_Excerpt to read:_
------------------------------------------------------------------------

Like Daniel Radcliffe, Emma Watson, Rupert Grint, Tom Felton, and Matthew Lewis, Melling was thrust into the international spotlight at a young age with Harry Potter. He first appeared at 10 years old in Sorcerer's Stone as the hero's tortuous, spoiled cousin, Dudley Dursley, and would maintain the part into his 20s.

Unlike his contemporaries, he found life on set to be quite isolating at times. "My experience was unique in terms of I wasn't in it throughout the entire shoot," the actor, 33, tells EW over Zoom from Los Angeles — now much taller and leaner compared to the plump, rosy-cheeked child with a haughty smirk movie-goers have been used to. "The earthly sequences would very much be an isolated filming block. So, I dipped in, and then I went back to school and normal life."

Melling never felt as if people would recognize him on the streets of London. "Which I kind of loved," he quickly adds. To him, fame feels like noise. He counts himself lucky that he hasn't become traditionally "famous." "Sometimes it's nice to just concentrate on the work and what excites you," he says.

------------------------------------------------------------------------

_Source excerpt:_
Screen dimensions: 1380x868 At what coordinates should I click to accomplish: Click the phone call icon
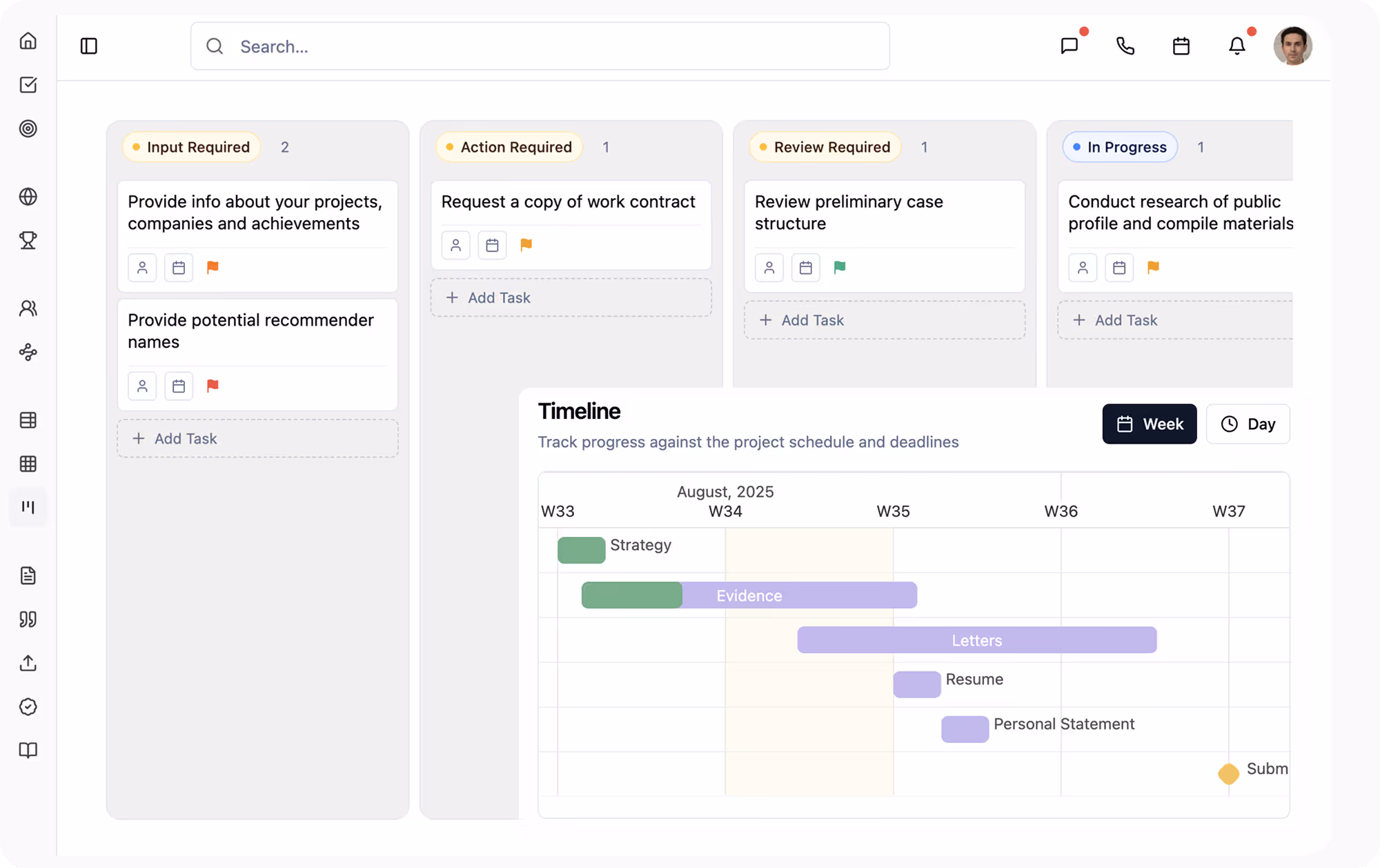point(1125,46)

------------------------------------------------------------------------

_Goal of the exercise:_
Duplicate the passage about the actor who played Dudley Dursley word for word, everything from "Like Daniel Radcliffe, Emma" down to "into his 20s.".

_Task response:_
Like Daniel Radcliffe, Emma Watson, Rupert Grint, Tom Felton, and Matthew Lewis, Melling was thrust into the international spotlight at a young age with Harry Potter. He first appeared at 10 years old in Sorcerer's Stone as the hero's tortuous, spoiled cousin, Dudley Dursley, and would maintain the part into his 20s.